Literature has shaped civilisations, changed power  systems and exposed injustice. Literature gives us a detailed preview of human experiences, allowing us to connect on basic levels of desire and emotion. I believe, “literature is thought provoking; it allows us to raise questions and gives us a deeper understanding of issues and situations.”

  1. It is said that a writer often expresses his/her feelings/thoughts and emotions through his/her characters (at various levels, of course). Do you think so? If yes, can you elaborate?

Yes, I think so, writers express their disapproval of societies rules and norms which might favour certain class. A writer may express a theme/thought through the feelings of his main character about the subject he has chosen to write about. Similarly, themes are presented through thoughts and conversations of different characters. 

  1. Getting your first book published is not an easy job. And, almost every author has to pass through a difficult time for his/her first creation to get published. Can you share your journey to get your first book published?

Yes, publishing first book is a difficult task as nobody knows you, you never published a book, the publisher won’t take any monetary risk-all these make the work complicated. Naturally you just cannot approach to one publisher, instead to many publishers, and my case it was 5 publishers. Some of them were arrogant and un-helpful, but some of them were very understandable and quite helpful.

  1. What can your readership expect in the near future? Can you tell us a bit about it?

The readership expects that I continue my writing, and focus on more thrillers, and  kind of focus mind-games. They expect I write more than a single book in year.

  1. Are there any authors you admire deeply, and why?

Yes, I admire the famous and most popular Novelist in Bangladesh,  Mr. Humayun Ahmed. His books speak for and reflect the society and human characters.

  1. If you were given a change to select one of your books for a film, what would you choose and why ? 

I would choose my latest creation –Mukesh (mask) and sketch (part 1 and 2)- as the World runs by Corporate Society and my Novel was created  based on various characters within the corporate sector. It seems what we see in many cases is not reality-it likes, dual personalities in an individual-the person behind the mask and the real person. We will see love, hate, jealousy, competition, greed and goodness and evil souls. The movie would be a mirror of the real world.

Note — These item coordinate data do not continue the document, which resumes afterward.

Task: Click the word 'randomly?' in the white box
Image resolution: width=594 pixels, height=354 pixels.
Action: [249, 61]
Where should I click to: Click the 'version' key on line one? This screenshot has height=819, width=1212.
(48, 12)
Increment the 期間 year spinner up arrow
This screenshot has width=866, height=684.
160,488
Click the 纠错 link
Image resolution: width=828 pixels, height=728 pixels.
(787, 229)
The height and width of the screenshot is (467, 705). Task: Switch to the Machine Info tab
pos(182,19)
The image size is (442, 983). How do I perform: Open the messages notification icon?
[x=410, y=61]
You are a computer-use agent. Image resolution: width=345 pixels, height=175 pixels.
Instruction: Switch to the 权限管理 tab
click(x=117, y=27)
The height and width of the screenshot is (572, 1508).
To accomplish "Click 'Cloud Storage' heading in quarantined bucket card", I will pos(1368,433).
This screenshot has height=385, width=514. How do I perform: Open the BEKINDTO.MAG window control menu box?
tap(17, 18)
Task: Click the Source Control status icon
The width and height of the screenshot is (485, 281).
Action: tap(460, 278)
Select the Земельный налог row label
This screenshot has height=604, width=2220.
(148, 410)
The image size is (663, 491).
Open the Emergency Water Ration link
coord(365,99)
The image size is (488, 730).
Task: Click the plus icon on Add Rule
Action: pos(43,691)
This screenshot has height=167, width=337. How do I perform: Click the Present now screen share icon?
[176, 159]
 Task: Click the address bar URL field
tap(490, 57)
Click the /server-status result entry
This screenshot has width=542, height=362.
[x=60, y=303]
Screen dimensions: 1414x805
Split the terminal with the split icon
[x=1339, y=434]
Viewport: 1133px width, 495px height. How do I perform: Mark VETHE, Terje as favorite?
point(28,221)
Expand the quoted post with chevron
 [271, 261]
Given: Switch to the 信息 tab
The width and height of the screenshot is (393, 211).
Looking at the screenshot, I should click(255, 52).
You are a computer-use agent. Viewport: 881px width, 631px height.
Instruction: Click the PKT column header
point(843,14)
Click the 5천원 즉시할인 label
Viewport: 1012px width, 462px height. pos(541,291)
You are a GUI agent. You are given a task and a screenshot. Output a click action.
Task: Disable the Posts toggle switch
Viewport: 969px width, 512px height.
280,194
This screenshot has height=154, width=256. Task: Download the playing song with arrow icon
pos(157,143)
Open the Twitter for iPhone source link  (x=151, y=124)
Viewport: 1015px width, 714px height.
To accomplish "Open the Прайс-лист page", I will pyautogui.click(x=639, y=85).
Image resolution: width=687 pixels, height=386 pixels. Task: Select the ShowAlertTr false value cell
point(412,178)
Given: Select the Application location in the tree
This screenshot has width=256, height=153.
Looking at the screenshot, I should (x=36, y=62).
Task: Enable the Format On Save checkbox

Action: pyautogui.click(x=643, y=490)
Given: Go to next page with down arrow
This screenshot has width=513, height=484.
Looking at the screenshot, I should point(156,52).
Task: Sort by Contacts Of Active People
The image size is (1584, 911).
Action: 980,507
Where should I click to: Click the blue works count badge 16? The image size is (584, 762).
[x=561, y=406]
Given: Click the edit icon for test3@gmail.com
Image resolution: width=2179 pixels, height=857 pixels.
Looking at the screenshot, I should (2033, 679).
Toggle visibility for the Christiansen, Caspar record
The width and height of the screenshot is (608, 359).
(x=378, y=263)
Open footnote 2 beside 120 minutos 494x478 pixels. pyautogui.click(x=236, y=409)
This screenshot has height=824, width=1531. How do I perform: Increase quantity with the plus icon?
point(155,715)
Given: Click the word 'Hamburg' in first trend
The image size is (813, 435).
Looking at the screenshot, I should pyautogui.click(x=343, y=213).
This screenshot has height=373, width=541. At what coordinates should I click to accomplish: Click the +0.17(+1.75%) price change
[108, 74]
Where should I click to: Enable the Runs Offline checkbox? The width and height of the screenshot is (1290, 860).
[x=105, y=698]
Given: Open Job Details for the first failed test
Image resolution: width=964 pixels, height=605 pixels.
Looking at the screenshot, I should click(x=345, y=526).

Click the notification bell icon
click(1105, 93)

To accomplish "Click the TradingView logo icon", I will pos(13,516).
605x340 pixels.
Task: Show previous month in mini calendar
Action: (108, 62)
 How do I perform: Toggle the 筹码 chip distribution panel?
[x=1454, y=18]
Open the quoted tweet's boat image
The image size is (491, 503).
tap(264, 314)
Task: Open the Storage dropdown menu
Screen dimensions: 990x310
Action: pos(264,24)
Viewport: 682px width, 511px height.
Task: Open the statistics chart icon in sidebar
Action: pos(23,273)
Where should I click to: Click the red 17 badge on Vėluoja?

  1. Aside from writing, what are your interests? What do you like to do to unwind?

I love to listen music from different time, watch movie, travelling around the world and to do voluntary work and creating awareness on important social issues, like breast cancer, uterus cancer, ageing population and so on.

  1. What is your opinion on the need for people to engage in the creation (or consumption) of the literary arts amidst the ongoing, and rather stressful, COVID-19 pandemic?

The COVID-19 pandemic represents a massive global health crisis. Because the crisis requires large-scale behaviour change and places significant psychological burdens on individuals, insights from the social and behavioral sciences can be used to help align human behaviors with the recommendations of public health experts. 

  1. What is your message to budding authors around the world? 

Budding authors explore creative writing, exchange ideas, sharing experiences and enhance cultural diversity. Even if  not possible  in face to face meeting, but through social media, online communications and as well messenger, WhatsApp etc. The literary world has no boundaries; therefore, we keep communications on and feel like “we all live in one global village”.